The listing is to be printed in full, exactly as given.
SUPPLIED RECORDS section start
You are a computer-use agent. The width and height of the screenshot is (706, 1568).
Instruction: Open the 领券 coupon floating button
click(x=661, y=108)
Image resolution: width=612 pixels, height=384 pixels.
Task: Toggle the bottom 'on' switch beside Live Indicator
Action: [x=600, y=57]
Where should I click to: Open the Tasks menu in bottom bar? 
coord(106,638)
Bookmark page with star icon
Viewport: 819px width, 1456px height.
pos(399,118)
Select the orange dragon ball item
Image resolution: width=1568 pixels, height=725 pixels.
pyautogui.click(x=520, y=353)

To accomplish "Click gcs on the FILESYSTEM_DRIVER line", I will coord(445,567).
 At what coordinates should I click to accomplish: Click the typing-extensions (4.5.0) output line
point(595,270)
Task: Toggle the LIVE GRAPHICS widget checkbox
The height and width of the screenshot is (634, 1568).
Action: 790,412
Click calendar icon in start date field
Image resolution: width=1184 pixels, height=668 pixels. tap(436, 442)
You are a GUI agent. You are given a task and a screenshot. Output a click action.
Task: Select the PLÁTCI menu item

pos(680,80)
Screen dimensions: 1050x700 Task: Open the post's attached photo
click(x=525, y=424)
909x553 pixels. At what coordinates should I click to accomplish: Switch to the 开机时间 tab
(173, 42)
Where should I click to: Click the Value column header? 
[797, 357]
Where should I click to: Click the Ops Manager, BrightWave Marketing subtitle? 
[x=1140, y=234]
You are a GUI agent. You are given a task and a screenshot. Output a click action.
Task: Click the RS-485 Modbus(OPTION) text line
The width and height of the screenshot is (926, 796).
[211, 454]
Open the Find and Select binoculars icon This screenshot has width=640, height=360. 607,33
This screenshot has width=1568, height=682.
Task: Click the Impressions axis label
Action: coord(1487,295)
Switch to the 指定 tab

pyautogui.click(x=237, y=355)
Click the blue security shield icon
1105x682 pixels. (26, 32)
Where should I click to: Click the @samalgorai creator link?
SUPPLIED RECORDS section end
• **TASK RESPONSE**
You are a computer-use agent. The width and height of the screenshot is (706, 1568).
Instruction: Open the 领券 coupon floating button
click(x=661, y=108)
Image resolution: width=612 pixels, height=384 pixels.
Task: Toggle the bottom 'on' switch beside Live Indicator
Action: [x=600, y=57]
Where should I click to: Open the Tasks menu in bottom bar? 
coord(106,638)
Bookmark page with star icon
Viewport: 819px width, 1456px height.
pos(399,118)
Select the orange dragon ball item
Image resolution: width=1568 pixels, height=725 pixels.
pyautogui.click(x=520, y=353)

To accomplish "Click gcs on the FILESYSTEM_DRIVER line", I will coord(445,567).
 At what coordinates should I click to accomplish: Click the typing-extensions (4.5.0) output line
point(595,270)
Task: Toggle the LIVE GRAPHICS widget checkbox
The height and width of the screenshot is (634, 1568).
Action: 790,412
Click calendar icon in start date field
Image resolution: width=1184 pixels, height=668 pixels. tap(436, 442)
You are a GUI agent. You are given a task and a screenshot. Output a click action.
Task: Select the PLÁTCI menu item

pos(680,80)
Screen dimensions: 1050x700 Task: Open the post's attached photo
click(x=525, y=424)
909x553 pixels. At what coordinates should I click to accomplish: Switch to the 开机时间 tab
(173, 42)
Where should I click to: Click the Value column header? 
[797, 357]
Where should I click to: Click the Ops Manager, BrightWave Marketing subtitle? 
[x=1140, y=234]
You are a GUI agent. You are given a task and a screenshot. Output a click action.
Task: Click the RS-485 Modbus(OPTION) text line
The width and height of the screenshot is (926, 796).
[211, 454]
Open the Find and Select binoculars icon This screenshot has width=640, height=360. 607,33
This screenshot has width=1568, height=682.
Task: Click the Impressions axis label
Action: coord(1487,295)
Switch to the 指定 tab

pyautogui.click(x=237, y=355)
Click the blue security shield icon
1105x682 pixels. (26, 32)
Where should I click to: Click the @samalgorai creator link?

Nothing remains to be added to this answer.